29 Par souci de clarté, j’estime utile à ce moment d’expliquer l’état du droit en ce qui concerne quelques « autres » exceptions à la règle du privilège relatif aux indicateurs de police qui ont été invoquées devant nous. Comme je l’ai déjà indiqué, l’exception relative à la démonstration de l’innocence de l’accusé est la seule véritable exception au privilège relatif aux indicateurs de police : Leipert. Toutes les autres prétendues exceptions à la règle constituent, en fait, soit des cas d’application de l’exception relative à la démonstration de l’innocence, soit des cas où le privilège ne s’applique pas réellement. Par exemple, les cas où l’indicateur de police est un témoin essentiel d’un crime sont visés par l’exception relative à la démonstration de l’innocence : R. c. Scott, 1990 CanLII 27 (C.S.C.), [1990] 3 R.C.S. 979, p. 996. Le privilège ne s’applique pas à la personne qui, en plus d’être un indicateur de police, a agi comme agent provocateur : R. c. Davies reflex, (1982), 1 C.C.C. (3d) 299 (C.A. Ont.); Hubbard, Magotiaux et Duncan, p. 2‑28. De même, l’exception relative à la démonstration de l’innocence peut s’appliquer dans les cas où l’art. 8 de la Charte est invoqué pour plaider qu’une fouille ou une perquisition n’était pas fondée sur des motifs raisonnables : Scott. Ainsi, comme je l’ai mentionné, l’exception relative à la démonstration de l’innocence d’un accusé est la seule exception au privilège, une fois son existence reconnue. Toutes les autres soi‑disant exceptions ne constituent en fait que l’application de cette seule véritable exception : Scott, p. 996; D. M. Paciocco et L. Stuesser, The Law of Evidence (4e éd. 2005), p. 254.

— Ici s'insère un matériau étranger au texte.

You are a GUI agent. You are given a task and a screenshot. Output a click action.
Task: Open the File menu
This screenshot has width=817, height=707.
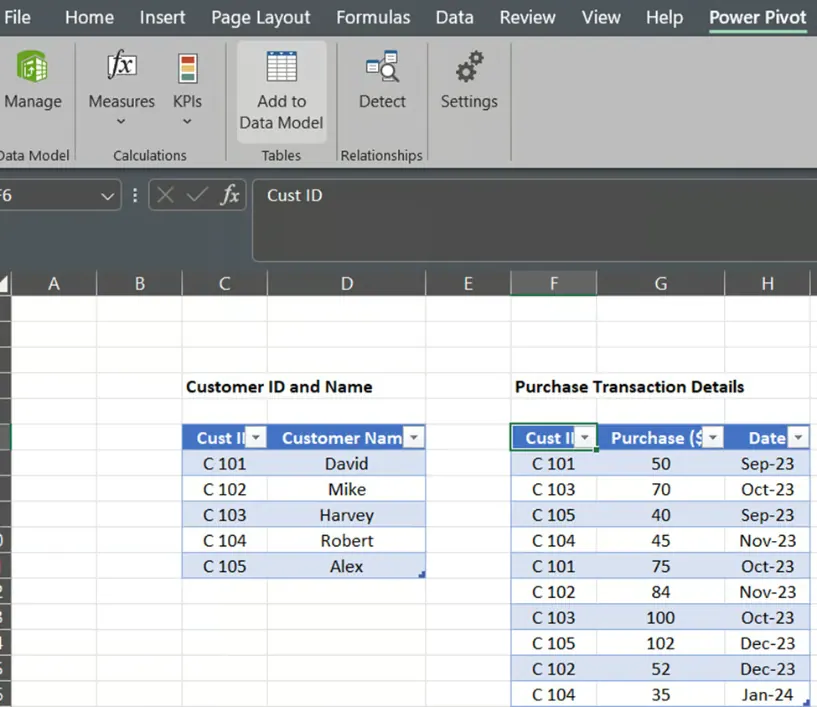[x=18, y=17]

30 En conclusion, la justification générale de la règle du privilège relatif aux indicateurs de police exige un privilège extrêmement large et impératif. Une fois que le juge du procès est convaincu de l’existence du privilège, toute divulgation de l’identité de l’indicateur est absolument interdite. Mise à part l’exception relative à la démonstration de l’innocence de l’accusé, la règle jouit d’une protection absolue. La justification du privilège ne peut faire l’objet d’une évaluation au cas par cas. Le privilège assure la protection de tous les renseignements susceptibles de permettre l’identification de l’indicateur de police, et ni le ministère public ni le tribunal n’ont le moindre pouvoir discrétionnaire de communiquer ces renseignements dans une instance, en aucun temps.